Coronavirus Update: Fox Host Demands 'Formal Apology' From China Over COVID-19 Outbreak
KEY POINTS
- "I expect a formal apology tomorrow," declared Fox Host Jesse Watters
- He also said the Chinese people's appetite for eating wild animals helped trigger the COVID-19 outbreak
- "They are very hungry people," he said about the Chinese love of eating wild animals
Jesse Watters, a mainstay on Fox News' "The Five," is demanding the impossibility China apologize for unleashing COVID-19 upon the world.
Watters, during a Monday episode of "The Five," insisted on this pie-in-the-sky, He also wants China and its president, Xi Jinping, to apologize now.
"I expect a formal apology tomorrow," declared Watters tongue-in-cheek. "Doesn't matter if it comes from (President Jinping) Xi or the embassy."
But China also has to issue a formal apology, declared Watters.
"I'd like to just ask the Chinese for a formal apology," said Watters. "This coronavirus originated in China, and I have not heard one word from the Chinese. A simple 'I'm sorry' would do, it would go a long way."
His co-hosts, Greg Gutfeld and Dana Perino, were amused by Watters' demands. Perino asked Watters, "What if the outbreak started here?"
To which Watters attempted to explain how the COVID-19 outbreak began in Wuhan, China. Watters also made a racist argument popular among conspiracy theorists the Chinese people's appetite for eating wild animals also triggered the COVID-19 outbreak. He also inferred China is so impoverished, its communist government can't feed its people.
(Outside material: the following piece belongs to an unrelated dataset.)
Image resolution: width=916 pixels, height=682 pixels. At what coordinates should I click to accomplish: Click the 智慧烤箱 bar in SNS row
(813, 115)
"Because they have these markets where they're eating raw bats and snakes," said Watters. "They are very hungry people. China's communist government cannot feed the people."
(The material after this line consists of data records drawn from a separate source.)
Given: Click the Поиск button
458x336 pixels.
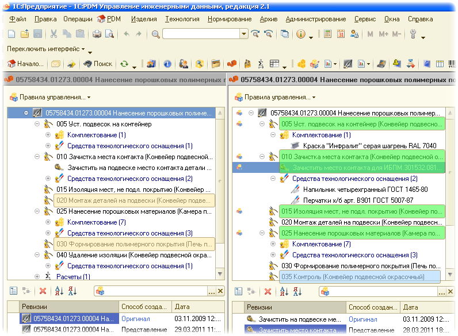Looking at the screenshot, I should (x=98, y=64).
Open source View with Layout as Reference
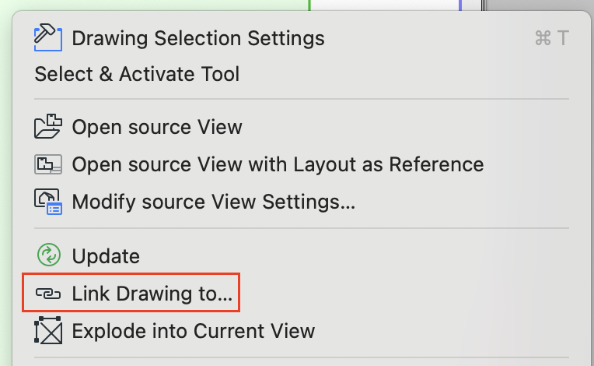 [x=278, y=165]
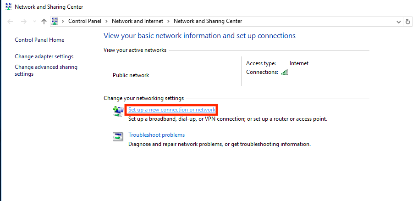418x201 pixels.
Task: Go up one level with Up arrow
Action: point(44,22)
Watters also said that according to The New York Times, the Chinese government "has been very deceitful and deceptive in communicating the extent of the infections to the world."
This isn't the first time Watters has made racist attacks on the Chinese, however. In October 2016, Watters was criticized for a segment in his TV show, "Watters' World," which was widely considered a racist attack against Chinese living in New York City.
New York City mayor Bill de Blasio assailed this segment as "vile, racist behavior" that "has no place in our city."
Prominent Asian Americans such as Mazie Hirono (the Japanese-American Democratic senator from Hawaii) and Judy Chu (the first Chinese-American woman elected to the U.S. Congress) also condemned Watters.
"We should be far beyond tired, racist stereotypes and targeting an ethnic group for humiliation and objectification on the basis of their race," said the Asian American Journalists Association.